Heritage cars a trip down memory lane
Petrolheads flock to Killarney to relive the good old days
IN A culture as diverse as ours, Heritage Day means different things to different people – but to petrolheads, it means cars. The cars we drove when we were younger, the cars our parents and grandparents drove… and the cars we fantasised about.
Motoring enthusiasts will tell you that cars and car people populate their most important memories. Which is one of the reasons why hundreds of them brought their treasured vehicles, all made before 1985, to Killarney race track on Heritage Day and hundreds more walked among them, chatted to their owners and relived pleasant memories.
There was music from the golden age of motoring before the 1973 oil crisis, food and drink on offer, made the old-fashioned way from just about every era and, drifting across the paddock, the smell of meat sizzling on dozens of grids – because Heritage Day is also National Braai Day.

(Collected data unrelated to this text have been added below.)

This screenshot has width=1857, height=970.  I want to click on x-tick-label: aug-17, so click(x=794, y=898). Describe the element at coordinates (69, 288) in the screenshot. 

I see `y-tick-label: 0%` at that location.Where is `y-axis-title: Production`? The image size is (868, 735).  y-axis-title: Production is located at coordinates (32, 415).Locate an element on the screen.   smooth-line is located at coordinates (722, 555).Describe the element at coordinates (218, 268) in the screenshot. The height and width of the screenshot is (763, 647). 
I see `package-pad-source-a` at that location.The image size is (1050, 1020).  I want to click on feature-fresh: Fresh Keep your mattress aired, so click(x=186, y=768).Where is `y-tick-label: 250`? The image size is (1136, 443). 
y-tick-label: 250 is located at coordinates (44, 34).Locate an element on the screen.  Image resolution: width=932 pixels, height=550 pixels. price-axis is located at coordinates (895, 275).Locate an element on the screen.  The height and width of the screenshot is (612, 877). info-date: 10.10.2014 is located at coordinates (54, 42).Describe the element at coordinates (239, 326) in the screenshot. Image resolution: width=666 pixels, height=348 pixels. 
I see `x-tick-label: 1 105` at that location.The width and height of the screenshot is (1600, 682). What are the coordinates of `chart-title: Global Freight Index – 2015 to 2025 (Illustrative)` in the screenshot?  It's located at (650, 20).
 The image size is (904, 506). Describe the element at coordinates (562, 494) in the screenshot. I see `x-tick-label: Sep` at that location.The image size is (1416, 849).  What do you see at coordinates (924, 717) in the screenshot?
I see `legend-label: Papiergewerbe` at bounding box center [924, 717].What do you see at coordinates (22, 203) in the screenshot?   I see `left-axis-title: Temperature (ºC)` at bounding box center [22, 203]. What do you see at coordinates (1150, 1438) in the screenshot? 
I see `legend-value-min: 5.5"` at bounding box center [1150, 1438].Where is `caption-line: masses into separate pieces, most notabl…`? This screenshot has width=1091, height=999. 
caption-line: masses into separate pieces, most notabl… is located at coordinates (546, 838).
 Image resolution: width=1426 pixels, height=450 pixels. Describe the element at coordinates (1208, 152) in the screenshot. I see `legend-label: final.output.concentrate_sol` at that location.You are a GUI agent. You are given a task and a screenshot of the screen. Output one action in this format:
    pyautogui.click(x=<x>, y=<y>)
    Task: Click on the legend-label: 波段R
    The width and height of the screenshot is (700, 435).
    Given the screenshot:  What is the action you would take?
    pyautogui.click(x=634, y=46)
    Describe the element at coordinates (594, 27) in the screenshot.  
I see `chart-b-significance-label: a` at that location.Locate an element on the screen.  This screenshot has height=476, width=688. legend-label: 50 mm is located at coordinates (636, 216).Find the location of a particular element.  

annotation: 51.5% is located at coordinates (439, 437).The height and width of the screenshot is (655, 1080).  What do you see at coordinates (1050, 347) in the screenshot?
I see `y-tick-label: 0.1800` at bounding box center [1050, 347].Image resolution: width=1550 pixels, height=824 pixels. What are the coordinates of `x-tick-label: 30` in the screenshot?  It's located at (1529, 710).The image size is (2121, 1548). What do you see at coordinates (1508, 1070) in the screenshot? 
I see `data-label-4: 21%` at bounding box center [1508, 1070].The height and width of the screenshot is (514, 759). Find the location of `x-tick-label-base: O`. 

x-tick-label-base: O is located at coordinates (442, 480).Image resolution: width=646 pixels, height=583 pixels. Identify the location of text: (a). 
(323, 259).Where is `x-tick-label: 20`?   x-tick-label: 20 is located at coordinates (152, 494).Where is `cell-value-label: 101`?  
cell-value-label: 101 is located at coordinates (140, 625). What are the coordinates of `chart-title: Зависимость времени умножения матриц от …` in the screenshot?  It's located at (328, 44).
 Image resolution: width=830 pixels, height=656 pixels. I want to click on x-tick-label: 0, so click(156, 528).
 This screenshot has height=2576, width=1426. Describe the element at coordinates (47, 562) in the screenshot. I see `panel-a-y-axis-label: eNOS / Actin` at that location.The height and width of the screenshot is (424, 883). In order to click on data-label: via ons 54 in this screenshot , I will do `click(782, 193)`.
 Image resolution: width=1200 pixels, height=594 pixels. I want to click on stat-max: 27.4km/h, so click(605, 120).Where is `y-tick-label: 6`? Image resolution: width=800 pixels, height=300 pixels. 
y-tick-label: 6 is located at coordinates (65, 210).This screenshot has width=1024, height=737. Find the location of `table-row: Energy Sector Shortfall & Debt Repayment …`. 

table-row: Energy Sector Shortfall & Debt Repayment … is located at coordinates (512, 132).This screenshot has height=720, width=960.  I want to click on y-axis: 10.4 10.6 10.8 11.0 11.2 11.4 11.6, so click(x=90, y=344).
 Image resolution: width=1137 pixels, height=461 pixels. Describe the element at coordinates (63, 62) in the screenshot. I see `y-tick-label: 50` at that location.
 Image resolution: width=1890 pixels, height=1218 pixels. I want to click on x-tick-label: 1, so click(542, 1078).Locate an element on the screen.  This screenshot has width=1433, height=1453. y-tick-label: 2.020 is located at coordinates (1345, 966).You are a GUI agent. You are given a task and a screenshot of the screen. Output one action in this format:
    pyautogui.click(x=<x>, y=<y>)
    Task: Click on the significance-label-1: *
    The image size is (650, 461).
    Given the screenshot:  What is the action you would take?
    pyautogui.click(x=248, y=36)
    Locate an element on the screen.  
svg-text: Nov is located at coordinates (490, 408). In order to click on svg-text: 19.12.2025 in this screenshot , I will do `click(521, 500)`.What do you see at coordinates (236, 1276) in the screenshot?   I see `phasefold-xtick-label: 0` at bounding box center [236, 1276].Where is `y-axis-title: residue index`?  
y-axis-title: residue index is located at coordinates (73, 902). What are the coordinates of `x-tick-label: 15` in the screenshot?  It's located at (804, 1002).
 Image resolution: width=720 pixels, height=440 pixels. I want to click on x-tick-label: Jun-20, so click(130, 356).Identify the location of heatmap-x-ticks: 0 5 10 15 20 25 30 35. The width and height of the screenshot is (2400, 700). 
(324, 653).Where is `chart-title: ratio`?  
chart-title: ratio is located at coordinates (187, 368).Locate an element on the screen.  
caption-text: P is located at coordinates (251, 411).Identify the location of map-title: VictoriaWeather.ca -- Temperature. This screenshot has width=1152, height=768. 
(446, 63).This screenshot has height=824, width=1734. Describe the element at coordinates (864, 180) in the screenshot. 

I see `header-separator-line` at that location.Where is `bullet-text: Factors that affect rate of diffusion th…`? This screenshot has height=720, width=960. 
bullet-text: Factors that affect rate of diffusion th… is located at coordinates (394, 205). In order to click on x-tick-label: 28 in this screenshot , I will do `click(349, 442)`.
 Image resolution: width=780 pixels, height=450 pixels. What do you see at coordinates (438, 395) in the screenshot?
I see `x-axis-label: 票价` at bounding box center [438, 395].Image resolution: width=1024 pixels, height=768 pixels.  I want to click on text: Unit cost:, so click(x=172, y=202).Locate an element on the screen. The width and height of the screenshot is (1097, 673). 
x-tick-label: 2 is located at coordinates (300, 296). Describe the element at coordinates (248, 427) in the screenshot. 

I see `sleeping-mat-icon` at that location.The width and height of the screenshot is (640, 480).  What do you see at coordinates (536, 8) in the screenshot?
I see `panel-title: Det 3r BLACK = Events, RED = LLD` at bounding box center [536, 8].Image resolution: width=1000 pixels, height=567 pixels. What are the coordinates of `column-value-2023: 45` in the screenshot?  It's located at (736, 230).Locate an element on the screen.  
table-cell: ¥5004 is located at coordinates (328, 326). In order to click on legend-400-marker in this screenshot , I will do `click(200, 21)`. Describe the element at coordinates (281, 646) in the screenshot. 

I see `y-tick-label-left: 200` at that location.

At the 1985 South African Motorcycle Grand Prix at Kyalami I was told by a famous English racer that the Kyalami round of the championship was considered one of the more difficult because it was so easy to get distracted from the job at hand by the aroma wafting across the circuit from the aptly named Barbecue Bend.
The cars at Killarney, polished to within an inch of their lives, ranged from an incredibly tiny Austin Seven (how on earth did Herbert Austin convince people it was a four-seater?) to a 1968 Cadillac Fleetwood Brougham that had more in common with the USS Enterprise than with the aforementioned Austin (how on earth do you parallel-park a car almost seven metres long?) to the Triumphs, Sunbeams, Studebakers and Hudsons of yesteryear.
It’s been said that you don’t own a heritage vehicle, you look after it for the next generation. With cars such as these, bearing nameplates that no longer adorn new models, that becomes even more true.
To see the model my father was driving when he courted my mother, or a car just like the one in which my grandfather took me to the zoo as a toddler, in the metal rather than in a flat image on a page or screen, is a privilege and a real reminder of who we are, where we come from and the cars that drove us here – they are our motoring heritage.